Seicercus is a genus of Old World warbler formerly in the family Sylviidae but now placed in Phylloscopidae. Recent scientific studies have recommended synonymizing this genus with Phylloscopus, and are placed there.

The genus is distributed in the Indian subcontinent and eastern Asia from northern China to Timor in the Lesser Sundas. Many of the more northerly species are migratory, breeding in temperate climates and wintering in the tropics; others are attitudinal migrants, moving down from the mountains in the winter.
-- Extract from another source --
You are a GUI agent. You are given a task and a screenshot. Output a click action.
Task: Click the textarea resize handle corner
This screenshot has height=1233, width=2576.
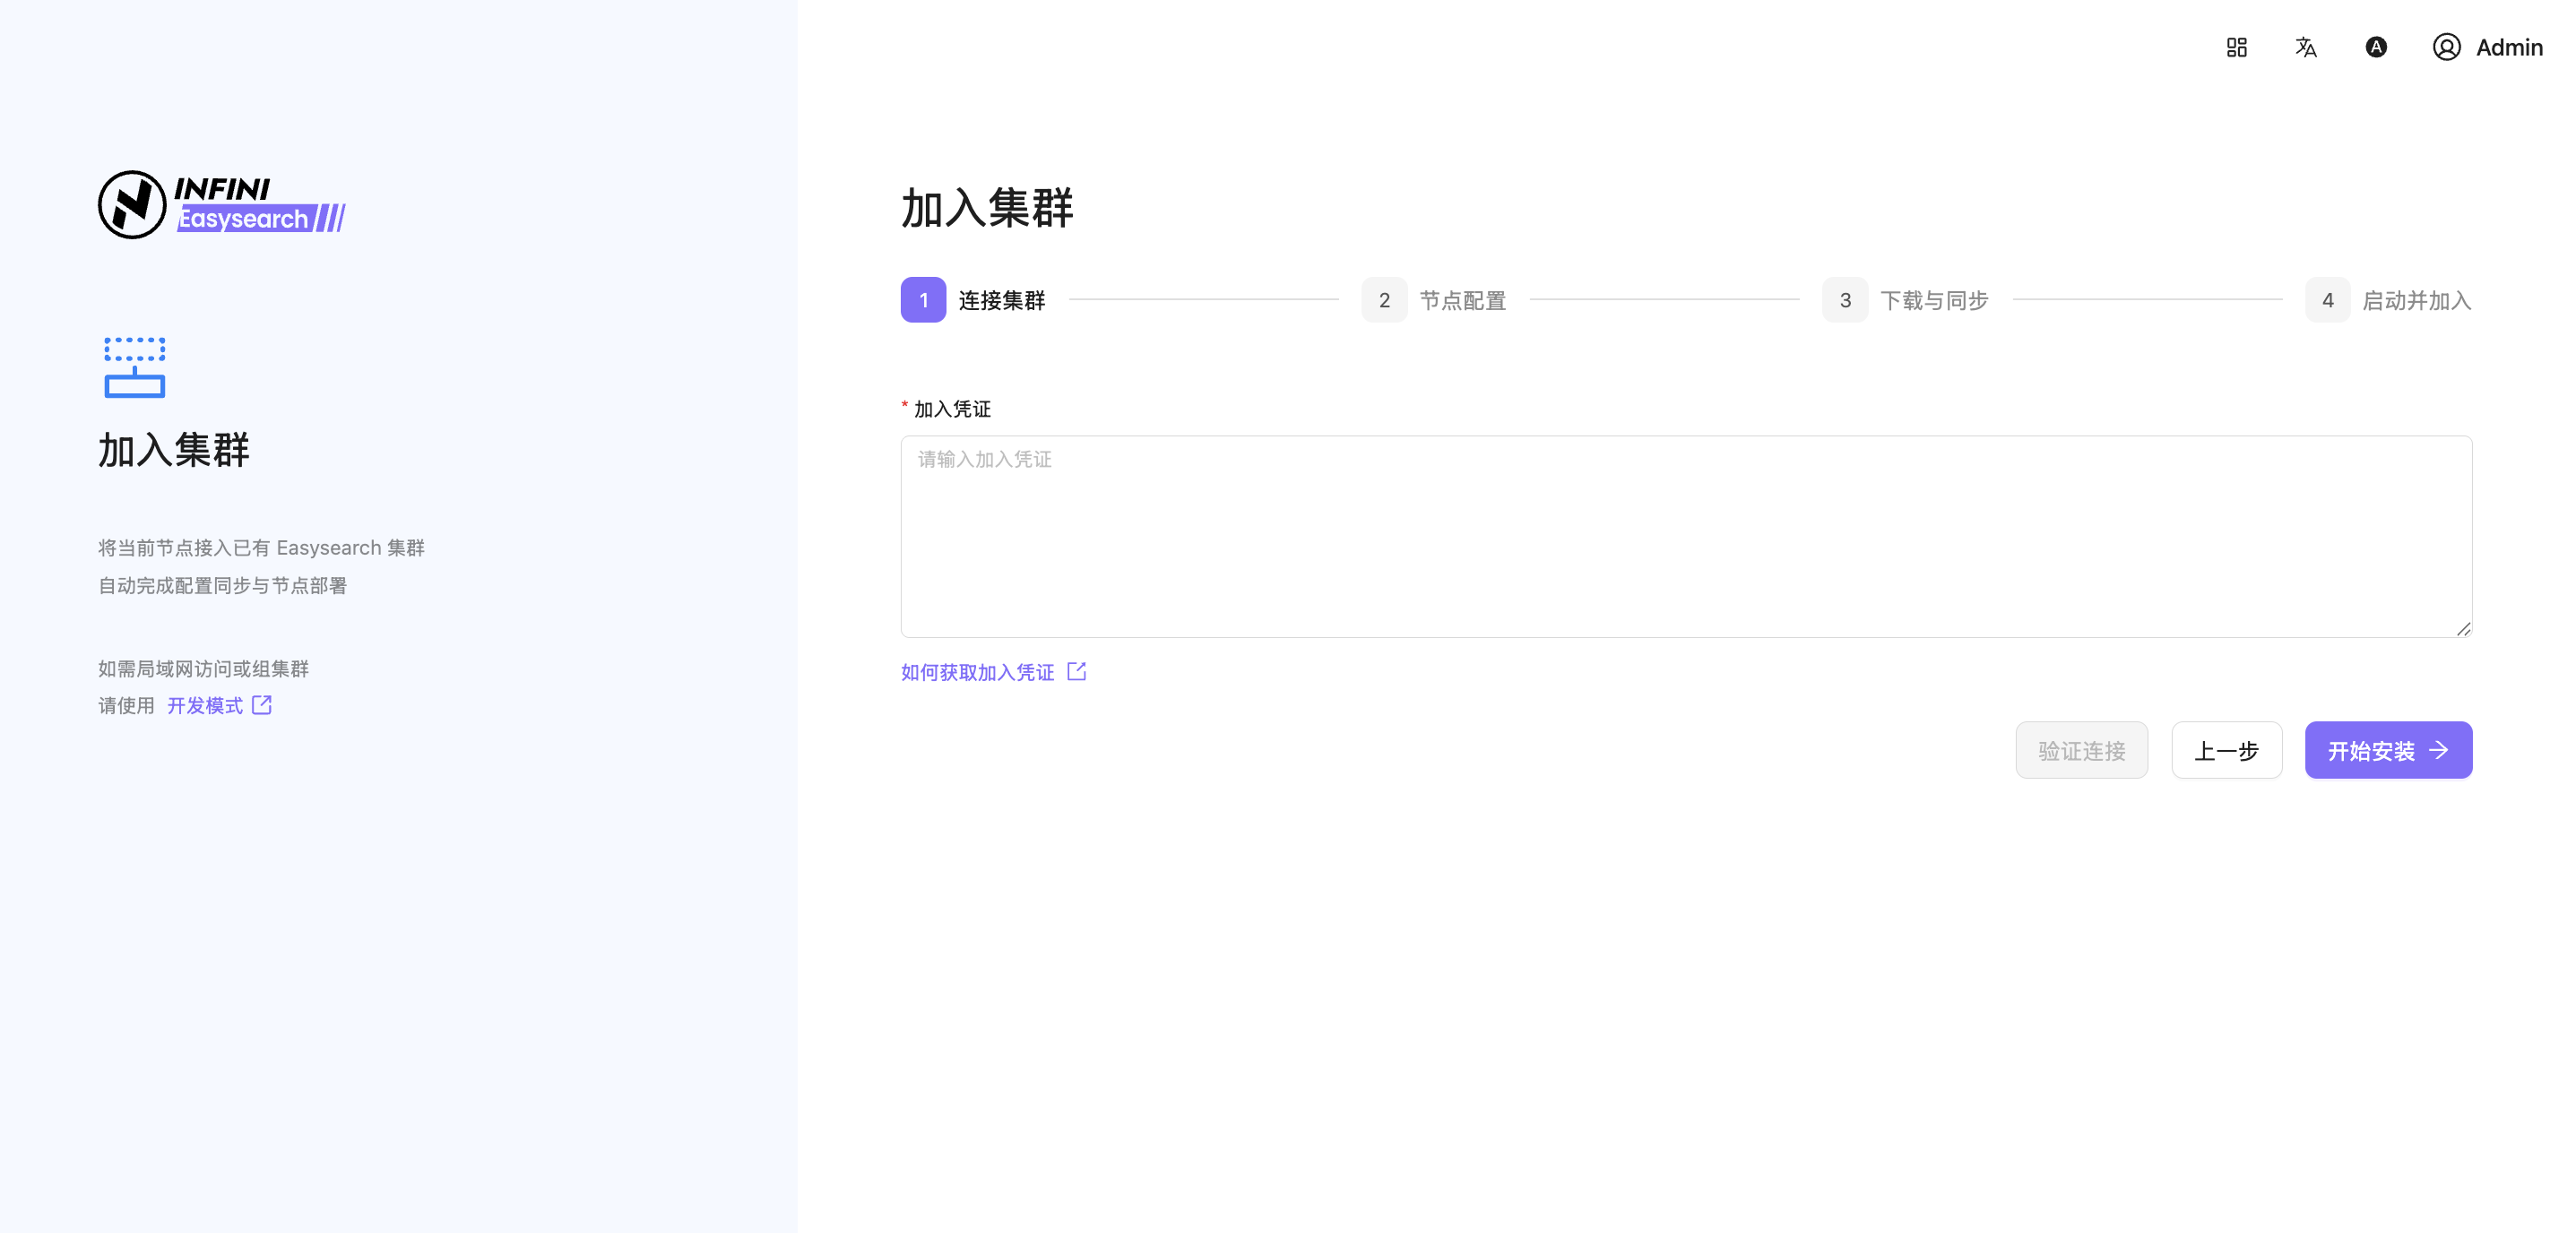[2463, 628]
A few species are migratory over part of their range and resident in others.

The Seicercus warblers are small passerines that range in size from 9.5 to 12 cm in length and weigh around 4-9 g. All species have green wings and yellow bellies, most have yellow breasts as well. The head is either grey, green or buff/brown, and all species have stripes on the crown or face as well as a yellow or white eye-ring. The sexes are similar to each other.

Seicercus warblers feed on insects, usually obtained by gleaning and short sally flights. A few species associate with mixed-species feeding flocks. Different species feed in different parts of the forest, some, like the chestnut-crowned warbler feed in the canopy whereas the Sunda warbler prefers the understory and lower canopy.

It contained the following species:
- White-spectacled warbler (Seicercus affinis)
- Green-crowned warbler (Seicercus burkii)
- Chestnut-crowned warbler (Seicercus castaniceps)
- Sunda warbler (Seicercus grammiceps)
- Yellow-breasted warbler (Seicercus montis)
- Martens's warbler (Seicercus omeiensis)
- Grey-cheeked warbler (Seicercus poliogenys)
- Alström's warbler (Seicercus soror)
- Grey-crowned warbler (Seicercus tephrocephalus)
- Bianchi's warbler (Seicercus valentini)
- Whistler's warbler (Seicercus whistleri)

Grey-hooded warbler (Phylloscopus xanthoschistos) was formerly included in this genus.

==Taxonomic note==
The species known as golden-spectacled warbler Seicercus burkii (Sibley and Monroe 1990, 1993) was split into S. burkii, S. valentini, S. whistleri, S. soror and S. tephrocephalus following Alström & Olsson (1999) and S. omeiensis following Martens et al. (1999).